From: A Canadian Reader [Email him]

I agree with Derbyshire that dual citizenship should not be allowed as a rule. However, I think that this should apply only to adults, and adults should also be allowed to have dual citizenship transitionally. Minors who have dual, or multiple citizenship, should make an option before the age of 23. If they opt for, say, Canada, they should be able to do so only if in the 10 years before exercising the option, they have lived at least 5 years in Canada. 

Let's say that a Canadian woman goes to Argentina. She marries an Argentinian and has a child with him. The child receives both Argentinian and Canadian citizenship. When the child is 14 years old, his/her parents move to Canada. When he/she is 20, he/she will have lived 6 of the previous 10 years in Canada, and can therefore retain her Canadian citizenship provided that he/she will renounce his/her Argentinian citizenship within 3 years. 

After you became an American citizenship, you should have been given 3 years to renounce your British citizenship. Failure to do so should have resulted in the revocation of your American citizenship. That's what I mean by transitional dual citizenship. Unfortunately, some countries don't allow their citizens to renounce their citizenship. My position is that we should never accept immigrants from those countries. 

Having said as much, abolishing dual citizenship will not abolish dual loyalties. I'm a Canadian citizen with Dutch ancestors. I have never had Dutch citizenship, since I was born and grew up in Brazil, but I certainly have Dutch loyalties. In fact, I'm a quadruple loyalist: Canada, Brazil, the Netherlands and Cuba. If passports only determined loyalty, the Soviet Union would still exist today.

▬▬▬▬▬▬▬▬▬▬

» **Tasks for this exercise**:
(1) Answer these questions from the letter on dual citizenship, one line each:
(a) Before what age should minors with dual or multiple citizenship make an option?
(b) In the Argentina example, how old is the child when the parents move to Canada?
(c) Which four countries does the writer name as the objects of a quadruple loyalty?
(2) Turn the paragraph of the letter on dual citizenship that begins "I agree with Derbyshire" into a short bulleted list that keeps its main points.

» **Data rows**:
▬▬▬▬▬▬▬▬▬▬

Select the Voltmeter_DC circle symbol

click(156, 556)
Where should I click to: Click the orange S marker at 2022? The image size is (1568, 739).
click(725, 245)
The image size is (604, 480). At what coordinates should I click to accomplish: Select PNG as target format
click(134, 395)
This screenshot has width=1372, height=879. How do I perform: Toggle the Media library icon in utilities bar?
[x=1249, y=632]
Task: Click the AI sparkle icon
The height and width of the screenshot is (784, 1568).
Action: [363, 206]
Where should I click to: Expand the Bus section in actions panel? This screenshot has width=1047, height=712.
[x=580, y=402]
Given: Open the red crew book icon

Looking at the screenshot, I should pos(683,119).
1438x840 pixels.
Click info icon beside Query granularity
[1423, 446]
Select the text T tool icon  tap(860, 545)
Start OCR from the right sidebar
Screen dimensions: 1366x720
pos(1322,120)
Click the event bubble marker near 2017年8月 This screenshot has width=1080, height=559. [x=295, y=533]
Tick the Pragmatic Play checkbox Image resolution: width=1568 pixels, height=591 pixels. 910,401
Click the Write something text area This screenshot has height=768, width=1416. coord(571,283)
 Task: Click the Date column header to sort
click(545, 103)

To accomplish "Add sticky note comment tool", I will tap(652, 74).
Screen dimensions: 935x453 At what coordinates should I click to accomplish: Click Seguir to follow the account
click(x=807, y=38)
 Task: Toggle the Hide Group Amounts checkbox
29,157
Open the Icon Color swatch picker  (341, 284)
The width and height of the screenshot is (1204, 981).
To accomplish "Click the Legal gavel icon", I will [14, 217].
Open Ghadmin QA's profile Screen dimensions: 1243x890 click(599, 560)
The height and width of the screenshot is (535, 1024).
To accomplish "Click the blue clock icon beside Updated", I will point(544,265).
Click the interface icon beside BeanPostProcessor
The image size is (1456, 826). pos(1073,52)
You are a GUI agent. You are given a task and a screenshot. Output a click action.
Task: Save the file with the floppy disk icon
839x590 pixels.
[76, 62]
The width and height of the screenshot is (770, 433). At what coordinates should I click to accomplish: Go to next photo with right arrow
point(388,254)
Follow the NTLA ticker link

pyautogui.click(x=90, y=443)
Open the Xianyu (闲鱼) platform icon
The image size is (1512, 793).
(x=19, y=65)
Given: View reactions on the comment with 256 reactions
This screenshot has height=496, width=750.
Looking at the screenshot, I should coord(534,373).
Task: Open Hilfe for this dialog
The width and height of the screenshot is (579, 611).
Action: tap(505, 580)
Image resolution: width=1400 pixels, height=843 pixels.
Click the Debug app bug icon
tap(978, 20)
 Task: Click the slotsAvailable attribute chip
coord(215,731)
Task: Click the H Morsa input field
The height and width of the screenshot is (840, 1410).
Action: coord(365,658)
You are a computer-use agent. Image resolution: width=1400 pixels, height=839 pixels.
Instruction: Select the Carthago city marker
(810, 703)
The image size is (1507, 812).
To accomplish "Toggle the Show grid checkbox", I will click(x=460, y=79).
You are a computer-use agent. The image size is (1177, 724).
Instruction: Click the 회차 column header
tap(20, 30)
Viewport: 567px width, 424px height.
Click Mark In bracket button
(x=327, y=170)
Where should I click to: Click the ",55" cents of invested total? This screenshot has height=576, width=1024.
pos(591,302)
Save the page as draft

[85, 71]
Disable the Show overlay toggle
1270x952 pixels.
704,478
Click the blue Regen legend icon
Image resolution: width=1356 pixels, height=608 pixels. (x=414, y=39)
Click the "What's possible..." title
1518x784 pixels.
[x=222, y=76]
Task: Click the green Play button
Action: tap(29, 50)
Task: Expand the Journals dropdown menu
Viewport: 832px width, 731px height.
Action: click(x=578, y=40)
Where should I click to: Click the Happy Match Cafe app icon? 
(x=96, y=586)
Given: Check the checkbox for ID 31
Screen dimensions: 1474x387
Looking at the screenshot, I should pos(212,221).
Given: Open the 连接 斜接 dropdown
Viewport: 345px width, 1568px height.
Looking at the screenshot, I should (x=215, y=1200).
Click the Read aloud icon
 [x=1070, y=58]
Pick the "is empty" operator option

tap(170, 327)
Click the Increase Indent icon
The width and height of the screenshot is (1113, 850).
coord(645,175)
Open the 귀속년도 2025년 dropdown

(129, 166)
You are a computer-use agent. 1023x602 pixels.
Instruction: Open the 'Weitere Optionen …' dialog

▬▬▬▬▬▬▬▬▬▬

» **Written answers**:
(1)
(a) Before the age of 23.
(b) 14 years old.
(c) Canada, Brazil, the Netherlands and Cuba.

(2)
- As a rule, dual citizenship should not be allowed.
- The rule should apply only to adults, and adults should also be allowed dual citizenship transitionally.
- Minors with dual or multiple citizenship should make an option before the age of 23.
- A minor could opt for Canada only after living there at least 5 of the 10 years before exercising the option.